↓↓↓

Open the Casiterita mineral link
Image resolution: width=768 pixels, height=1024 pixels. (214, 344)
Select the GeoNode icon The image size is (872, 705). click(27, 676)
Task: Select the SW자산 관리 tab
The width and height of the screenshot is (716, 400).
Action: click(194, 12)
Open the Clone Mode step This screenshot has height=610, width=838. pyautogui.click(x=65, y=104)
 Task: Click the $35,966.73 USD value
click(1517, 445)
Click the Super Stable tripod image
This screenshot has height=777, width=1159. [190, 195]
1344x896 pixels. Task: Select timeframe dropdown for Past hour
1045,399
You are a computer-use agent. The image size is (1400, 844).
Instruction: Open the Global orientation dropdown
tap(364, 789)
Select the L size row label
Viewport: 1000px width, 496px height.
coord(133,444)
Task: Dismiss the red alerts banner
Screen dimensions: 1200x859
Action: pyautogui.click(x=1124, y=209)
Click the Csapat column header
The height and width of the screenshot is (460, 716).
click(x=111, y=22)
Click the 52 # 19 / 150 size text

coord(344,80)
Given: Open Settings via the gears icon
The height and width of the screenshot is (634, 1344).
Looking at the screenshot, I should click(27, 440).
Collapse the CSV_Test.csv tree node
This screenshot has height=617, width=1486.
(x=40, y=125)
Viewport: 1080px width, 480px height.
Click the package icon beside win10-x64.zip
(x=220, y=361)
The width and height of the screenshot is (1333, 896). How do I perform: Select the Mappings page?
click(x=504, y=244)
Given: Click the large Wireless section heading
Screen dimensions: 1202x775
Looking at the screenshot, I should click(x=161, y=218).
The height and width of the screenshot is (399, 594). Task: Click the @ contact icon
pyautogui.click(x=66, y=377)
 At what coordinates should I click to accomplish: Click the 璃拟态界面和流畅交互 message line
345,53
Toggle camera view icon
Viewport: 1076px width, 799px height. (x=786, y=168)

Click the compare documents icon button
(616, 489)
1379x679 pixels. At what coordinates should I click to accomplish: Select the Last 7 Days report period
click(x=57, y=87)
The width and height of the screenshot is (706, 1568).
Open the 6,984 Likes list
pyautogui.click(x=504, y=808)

↑↑↑

> Prompt
Your answer must be every record above, repeated exactly.

> Answer below
Open the Casiterita mineral link
Image resolution: width=768 pixels, height=1024 pixels. (214, 344)
Select the GeoNode icon The image size is (872, 705). click(27, 676)
Task: Select the SW자산 관리 tab
The width and height of the screenshot is (716, 400).
Action: click(194, 12)
Open the Clone Mode step This screenshot has height=610, width=838. pyautogui.click(x=65, y=104)
 Task: Click the $35,966.73 USD value
click(1517, 445)
Click the Super Stable tripod image
This screenshot has height=777, width=1159. [190, 195]
1344x896 pixels. Task: Select timeframe dropdown for Past hour
1045,399
You are a computer-use agent. The image size is (1400, 844).
Instruction: Open the Global orientation dropdown
tap(364, 789)
Select the L size row label
Viewport: 1000px width, 496px height.
coord(133,444)
Task: Dismiss the red alerts banner
Screen dimensions: 1200x859
Action: pyautogui.click(x=1124, y=209)
Click the Csapat column header
The height and width of the screenshot is (460, 716).
click(x=111, y=22)
Click the 52 # 19 / 150 size text

coord(344,80)
Given: Open Settings via the gears icon
The height and width of the screenshot is (634, 1344).
Looking at the screenshot, I should click(27, 440).
Collapse the CSV_Test.csv tree node
This screenshot has height=617, width=1486.
(x=40, y=125)
Viewport: 1080px width, 480px height.
Click the package icon beside win10-x64.zip
(x=220, y=361)
The width and height of the screenshot is (1333, 896). How do I perform: Select the Mappings page?
click(x=504, y=244)
Given: Click the large Wireless section heading
Screen dimensions: 1202x775
Looking at the screenshot, I should click(x=161, y=218).
The height and width of the screenshot is (399, 594). Task: Click the @ contact icon
pyautogui.click(x=66, y=377)
 At what coordinates should I click to accomplish: Click the 璃拟态界面和流畅交互 message line
345,53
Toggle camera view icon
Viewport: 1076px width, 799px height. (x=786, y=168)

Click the compare documents icon button
(616, 489)
1379x679 pixels. At what coordinates should I click to accomplish: Select the Last 7 Days report period
click(x=57, y=87)
The width and height of the screenshot is (706, 1568).
Open the 6,984 Likes list
pyautogui.click(x=504, y=808)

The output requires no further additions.